Exercise => Recast the stretch of the listing that opens with the line containing "At what (x,y)" and closes with the line containing "level-label: 1.26697 is", both lines included, as a numbered list. Skip blank lines and leave the pictures out.

Materials provided =>
════

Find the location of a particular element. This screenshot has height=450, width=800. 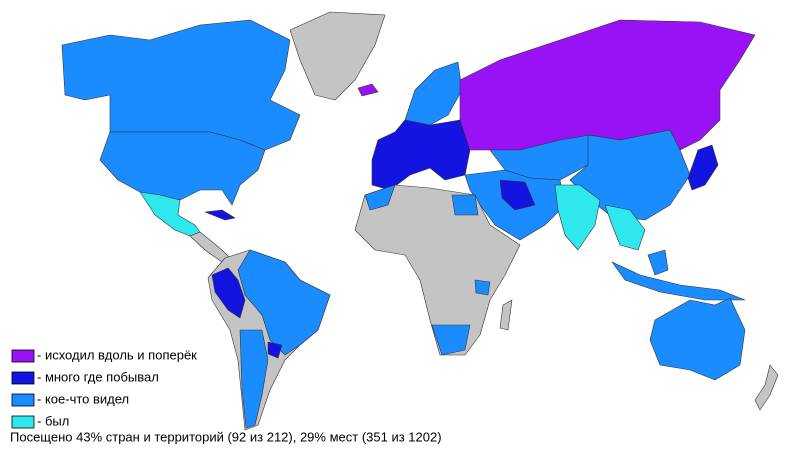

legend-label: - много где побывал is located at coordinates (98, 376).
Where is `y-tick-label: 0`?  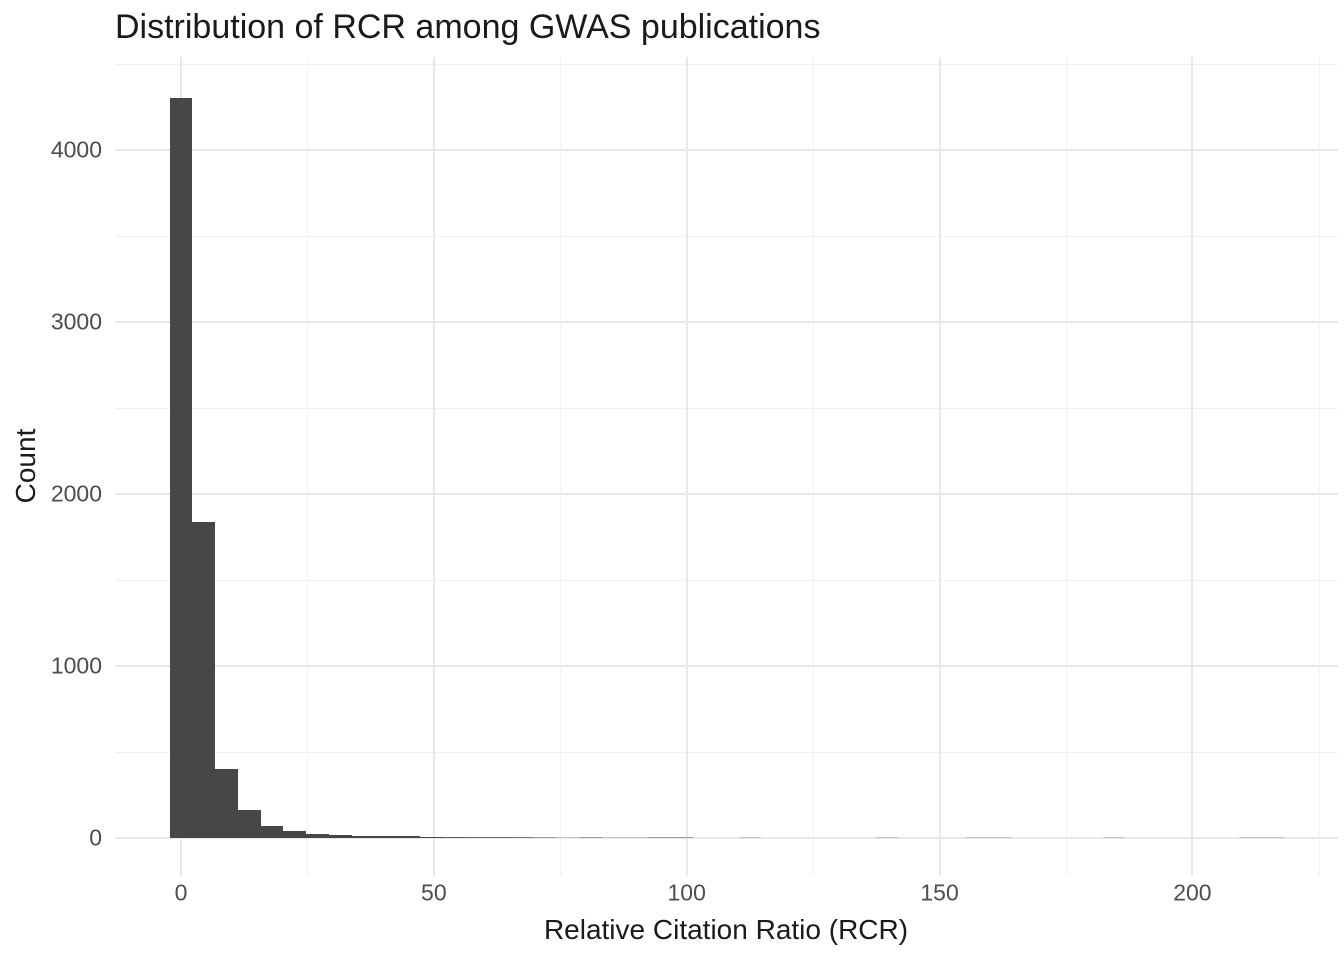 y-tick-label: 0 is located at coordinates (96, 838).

════

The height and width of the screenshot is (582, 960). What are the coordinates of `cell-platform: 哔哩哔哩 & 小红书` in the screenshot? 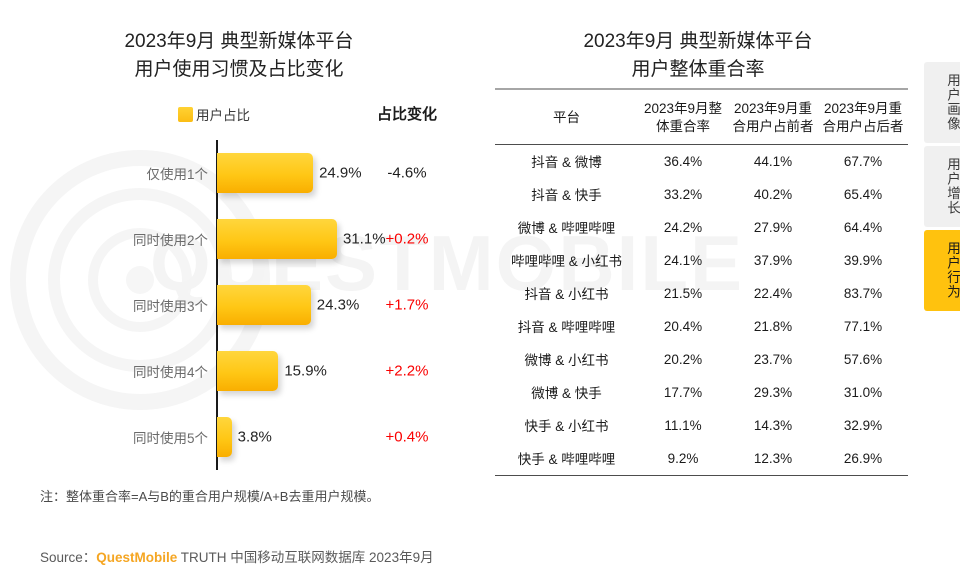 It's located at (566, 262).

════

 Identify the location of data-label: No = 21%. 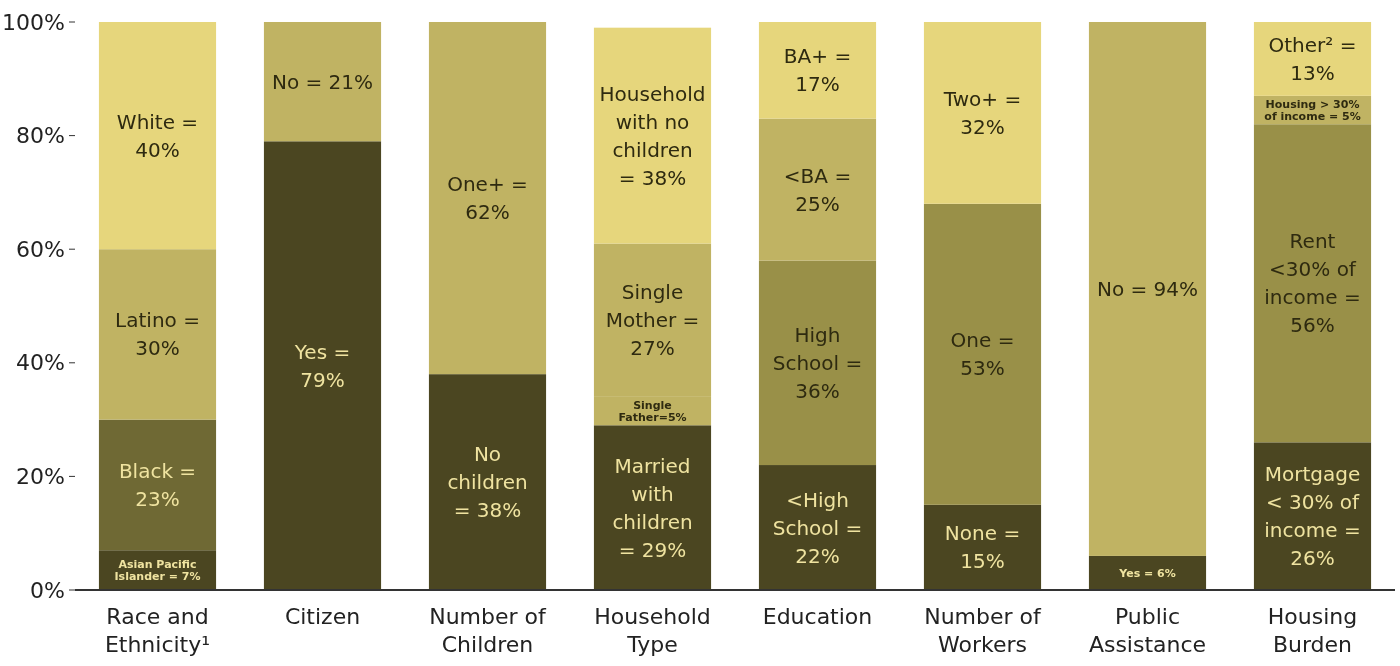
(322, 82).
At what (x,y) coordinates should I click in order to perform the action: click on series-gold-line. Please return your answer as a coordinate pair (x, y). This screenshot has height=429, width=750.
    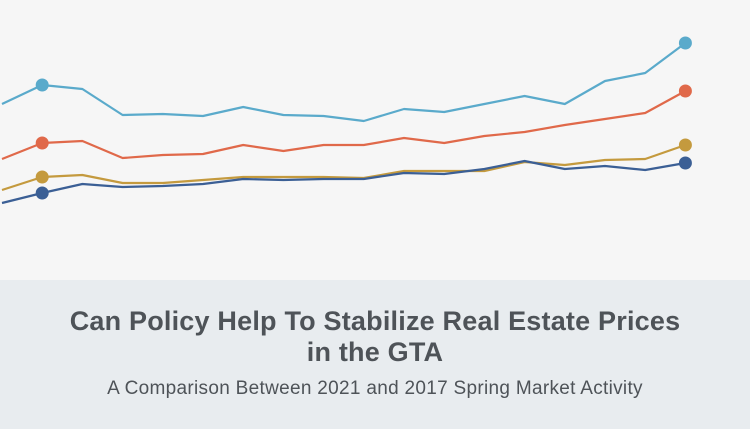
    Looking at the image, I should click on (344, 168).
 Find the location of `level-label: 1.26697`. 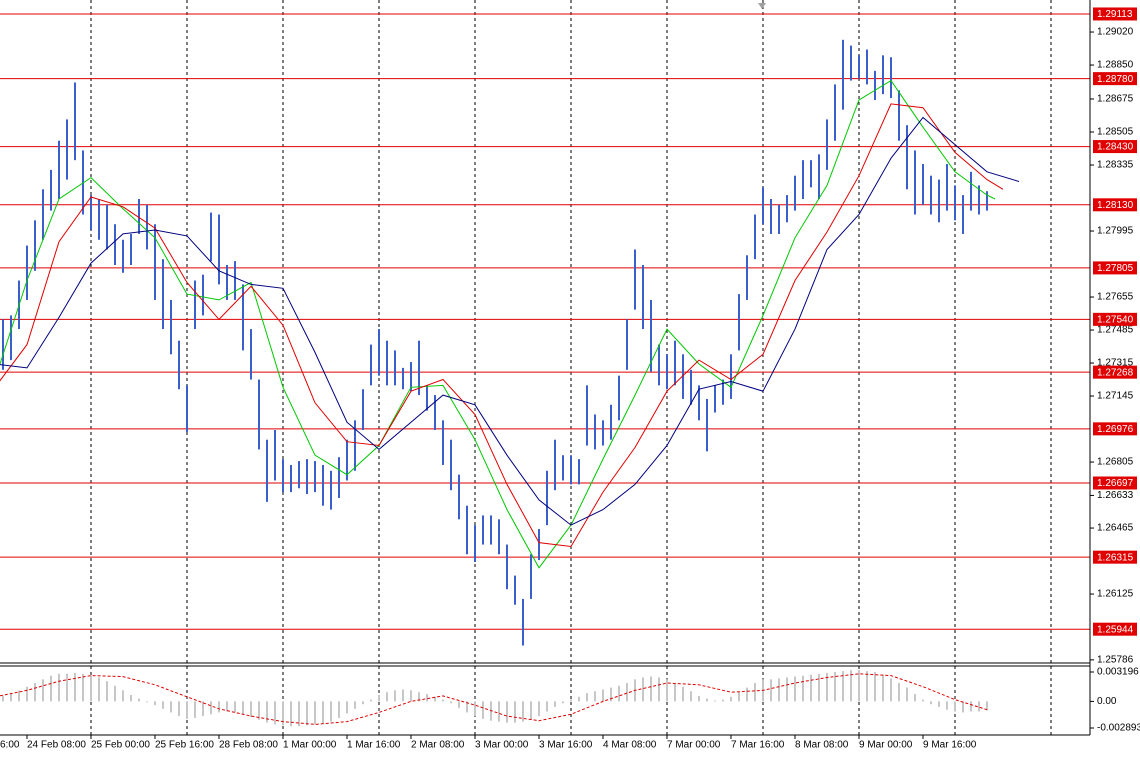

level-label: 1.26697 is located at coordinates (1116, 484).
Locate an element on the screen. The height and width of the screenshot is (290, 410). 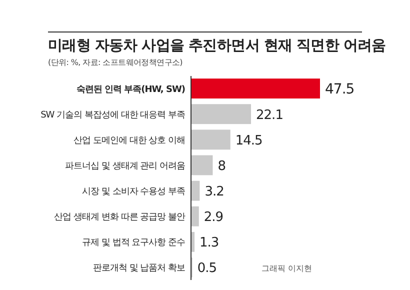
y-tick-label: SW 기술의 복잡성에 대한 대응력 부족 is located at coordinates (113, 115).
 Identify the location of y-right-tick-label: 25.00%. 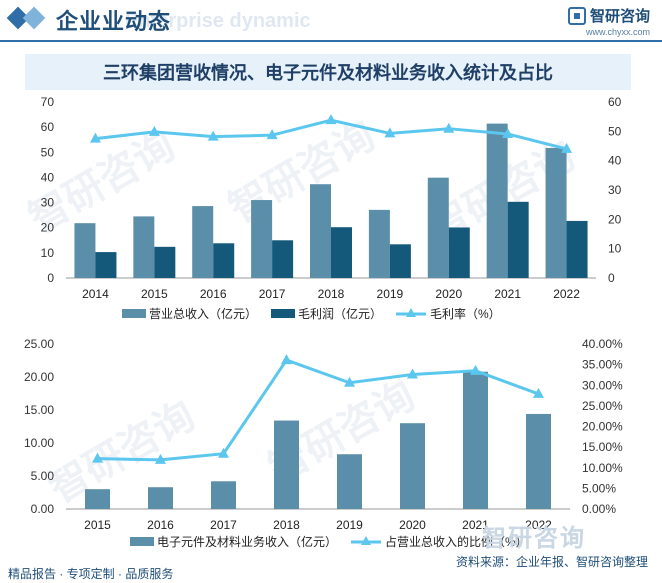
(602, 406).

════

Written reply =>
1. At what (x,y) coordinates should I click in order to perform the action: click on series-gold-line. Please return your answer as a coordinate pair (x, y). This screenshot has height=429, width=750.
2.     Looking at the image, I should click on (344, 168).
3.  Find the location of `level-label: 1.26697`. 
4. level-label: 1.26697 is located at coordinates (1116, 484).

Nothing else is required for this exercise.